Building Name: | Agora Grand Event Center |
Former Name: | St. Patrick's Church |
Location: | 220 Bates Street, Lewiston, Maine, |
Coordinates: | 44.0948°N -70.2122°W |
Start Date: | 1887 |
Completion Date: | 1890 |
Building Type: | Event center |
Architect: | Patrick Keely |
Owner: | Andrew Knight |
The Agora Grand Event Center is a large event venue in Lewiston, Maine.[1] It is also the second-tallest building in the state. The Agora Grand was created by renovating the former St. Patrick's Church, a Roman Catholic church whose cornerstone was laid on July 24, 1887, by the Right Reverend Bishop Healy[2] and last Mass was held in October 2009.[3] At 220 feet to its taller spire, it is the second-tallest building in Maine,[4] based on the definition of "height to architectural top" by the Council on Tall Buildings and Urban Habitat.[5]
It was purchased in March 2014, by developer Andrew Knight,[6] who opened the Agora Grand in May 2016. Knight received an award from the Lewiston Historic Preservation Board for his work in reviving the building; his wedding was the first held at the renovated building.[7]
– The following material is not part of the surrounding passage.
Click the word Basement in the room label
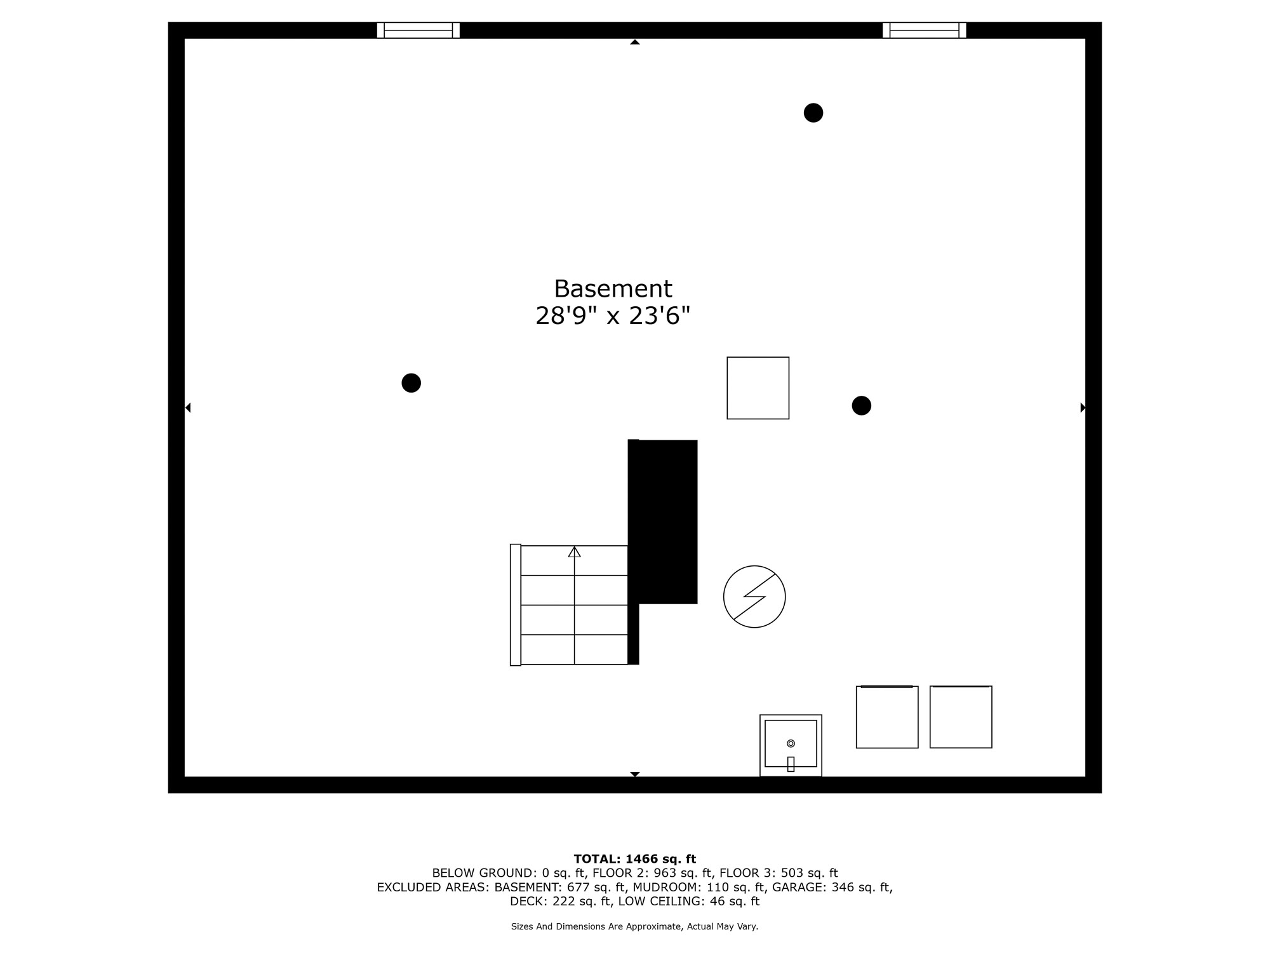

In 2014, Knight converted the former St. Patrick's Church Rectory, also known as the Albert Kelsey Mansion, into a boutique hotel.[8] The former church contains a mortuary chapel and basement crypt in which the church's original builder and priest, Monsignor Thomas Wallace, was buried from 1906 to 2007, when his body was exhumed and moved to Mt. Hope Cemetery. In 2015, Knight converted the former crypt into a novelty annex of the Inn at the Agora, purportedly the world's first "crypt hotel room."[9]
An 1896 account in The Sacred Heart Review describes the structure:
St. Patrick's Church, a beautiful Gothic structure of brick, with rockfaced granite foundations, has an unsurpassed situation, as it faces directly on the public park and stands commandingly over the lower levels of the city, surmounted as it is by two graceful spires that rise to heights of 220 and 160 feet respectively. It is 180 feet long and 65 feet wide, and has a comfortable seating capacity of 1,000. It is a seven-bay edifice, its brick buttresses being doubly barged in cut granite ; and the side walls are further trimmed in white North Jay granite at the springs and tips of the window-arches.[10]